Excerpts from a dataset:
====================

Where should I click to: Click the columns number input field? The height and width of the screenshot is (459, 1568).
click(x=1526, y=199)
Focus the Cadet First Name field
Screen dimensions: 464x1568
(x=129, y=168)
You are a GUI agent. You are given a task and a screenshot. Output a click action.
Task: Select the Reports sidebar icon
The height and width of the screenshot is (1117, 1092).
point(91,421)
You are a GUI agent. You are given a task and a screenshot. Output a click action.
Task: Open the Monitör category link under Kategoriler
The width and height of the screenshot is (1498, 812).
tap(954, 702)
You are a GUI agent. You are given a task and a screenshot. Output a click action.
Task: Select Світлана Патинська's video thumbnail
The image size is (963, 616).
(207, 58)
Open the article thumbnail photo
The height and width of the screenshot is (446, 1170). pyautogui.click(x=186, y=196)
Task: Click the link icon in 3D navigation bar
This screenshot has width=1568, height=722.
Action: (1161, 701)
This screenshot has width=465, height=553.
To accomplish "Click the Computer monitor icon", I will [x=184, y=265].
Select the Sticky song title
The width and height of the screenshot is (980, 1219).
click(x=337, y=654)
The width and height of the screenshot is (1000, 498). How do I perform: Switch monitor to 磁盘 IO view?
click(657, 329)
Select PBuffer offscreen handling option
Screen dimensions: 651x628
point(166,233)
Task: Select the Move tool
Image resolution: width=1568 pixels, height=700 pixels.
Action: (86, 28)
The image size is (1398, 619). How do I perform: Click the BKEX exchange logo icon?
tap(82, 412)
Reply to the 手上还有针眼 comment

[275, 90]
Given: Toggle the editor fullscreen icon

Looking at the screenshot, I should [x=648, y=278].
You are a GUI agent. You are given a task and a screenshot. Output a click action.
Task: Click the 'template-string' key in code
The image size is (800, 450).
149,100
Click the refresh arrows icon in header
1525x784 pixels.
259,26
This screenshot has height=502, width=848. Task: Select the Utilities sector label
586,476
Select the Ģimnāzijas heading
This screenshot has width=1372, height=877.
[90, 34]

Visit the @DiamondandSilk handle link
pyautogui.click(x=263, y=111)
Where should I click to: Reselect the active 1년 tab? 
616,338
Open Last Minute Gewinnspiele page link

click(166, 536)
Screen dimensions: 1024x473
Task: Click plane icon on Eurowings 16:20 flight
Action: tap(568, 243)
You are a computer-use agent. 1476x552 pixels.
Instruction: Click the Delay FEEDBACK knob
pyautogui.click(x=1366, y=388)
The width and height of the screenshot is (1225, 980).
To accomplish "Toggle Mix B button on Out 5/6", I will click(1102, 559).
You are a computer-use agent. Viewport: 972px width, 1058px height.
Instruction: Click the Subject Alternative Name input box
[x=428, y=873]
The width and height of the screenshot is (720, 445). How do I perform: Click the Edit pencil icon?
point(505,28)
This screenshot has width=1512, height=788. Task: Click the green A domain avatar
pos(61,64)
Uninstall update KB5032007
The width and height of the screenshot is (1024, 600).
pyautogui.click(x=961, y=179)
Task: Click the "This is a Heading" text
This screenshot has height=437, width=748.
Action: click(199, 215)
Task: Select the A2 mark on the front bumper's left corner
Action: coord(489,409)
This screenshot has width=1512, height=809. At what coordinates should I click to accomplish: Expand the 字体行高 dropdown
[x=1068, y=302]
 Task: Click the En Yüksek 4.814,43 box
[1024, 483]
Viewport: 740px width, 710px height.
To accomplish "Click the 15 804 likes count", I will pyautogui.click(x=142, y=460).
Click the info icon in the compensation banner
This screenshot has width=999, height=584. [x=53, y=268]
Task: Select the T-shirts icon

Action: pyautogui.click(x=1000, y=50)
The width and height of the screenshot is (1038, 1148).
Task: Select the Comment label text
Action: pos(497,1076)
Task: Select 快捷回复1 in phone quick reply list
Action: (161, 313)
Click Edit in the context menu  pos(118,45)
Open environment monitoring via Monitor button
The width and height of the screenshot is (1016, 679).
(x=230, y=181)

====================

Each of the records should be written out precisely as given.

### TASK SOLUTION
Where should I click to: Click the columns number input field? The height and width of the screenshot is (459, 1568).
click(x=1526, y=199)
Focus the Cadet First Name field
Screen dimensions: 464x1568
(x=129, y=168)
You are a GUI agent. You are given a task and a screenshot. Output a click action.
Task: Select the Reports sidebar icon
The height and width of the screenshot is (1117, 1092).
point(91,421)
You are a GUI agent. You are given a task and a screenshot. Output a click action.
Task: Open the Monitör category link under Kategoriler
The width and height of the screenshot is (1498, 812).
tap(954, 702)
You are a GUI agent. You are given a task and a screenshot. Output a click action.
Task: Select Світлана Патинська's video thumbnail
The image size is (963, 616).
(207, 58)
Open the article thumbnail photo
The height and width of the screenshot is (446, 1170). pyautogui.click(x=186, y=196)
Task: Click the link icon in 3D navigation bar
This screenshot has width=1568, height=722.
Action: (1161, 701)
This screenshot has width=465, height=553.
To accomplish "Click the Computer monitor icon", I will [x=184, y=265].
Select the Sticky song title
The width and height of the screenshot is (980, 1219).
click(x=337, y=654)
The width and height of the screenshot is (1000, 498). How do I perform: Switch monitor to 磁盘 IO view?
click(657, 329)
Select PBuffer offscreen handling option
Screen dimensions: 651x628
point(166,233)
Task: Select the Move tool
Image resolution: width=1568 pixels, height=700 pixels.
Action: (86, 28)
The image size is (1398, 619). How do I perform: Click the BKEX exchange logo icon?
tap(82, 412)
Reply to the 手上还有针眼 comment

[275, 90]
Given: Toggle the editor fullscreen icon

Looking at the screenshot, I should [x=648, y=278].
You are a GUI agent. You are given a task and a screenshot. Output a click action.
Task: Click the 'template-string' key in code
The image size is (800, 450).
149,100
Click the refresh arrows icon in header
1525x784 pixels.
259,26
This screenshot has height=502, width=848. Task: Select the Utilities sector label
586,476
Select the Ģimnāzijas heading
This screenshot has width=1372, height=877.
[90, 34]

Visit the @DiamondandSilk handle link
pyautogui.click(x=263, y=111)
Where should I click to: Reselect the active 1년 tab? 
616,338
Open Last Minute Gewinnspiele page link

click(166, 536)
Screen dimensions: 1024x473
Task: Click plane icon on Eurowings 16:20 flight
Action: tap(568, 243)
You are a computer-use agent. 1476x552 pixels.
Instruction: Click the Delay FEEDBACK knob
pyautogui.click(x=1366, y=388)
The width and height of the screenshot is (1225, 980).
To accomplish "Toggle Mix B button on Out 5/6", I will click(1102, 559).
You are a computer-use agent. Viewport: 972px width, 1058px height.
Instruction: Click the Subject Alternative Name input box
[x=428, y=873]
The width and height of the screenshot is (720, 445). How do I perform: Click the Edit pencil icon?
point(505,28)
This screenshot has width=1512, height=788. Task: Click the green A domain avatar
pos(61,64)
Uninstall update KB5032007
The width and height of the screenshot is (1024, 600).
pyautogui.click(x=961, y=179)
Task: Click the "This is a Heading" text
This screenshot has height=437, width=748.
Action: click(199, 215)
Task: Select the A2 mark on the front bumper's left corner
Action: coord(489,409)
This screenshot has width=1512, height=809. At what coordinates should I click to accomplish: Expand the 字体行高 dropdown
[x=1068, y=302]
 Task: Click the En Yüksek 4.814,43 box
[1024, 483]
Viewport: 740px width, 710px height.
To accomplish "Click the 15 804 likes count", I will pyautogui.click(x=142, y=460).
Click the info icon in the compensation banner
This screenshot has width=999, height=584. [x=53, y=268]
Task: Select the T-shirts icon

Action: pyautogui.click(x=1000, y=50)
The width and height of the screenshot is (1038, 1148).
Task: Select the Comment label text
Action: pos(497,1076)
Task: Select 快捷回复1 in phone quick reply list
Action: (161, 313)
Click Edit in the context menu  pos(118,45)
Open environment monitoring via Monitor button
The width and height of the screenshot is (1016, 679).
(x=230, y=181)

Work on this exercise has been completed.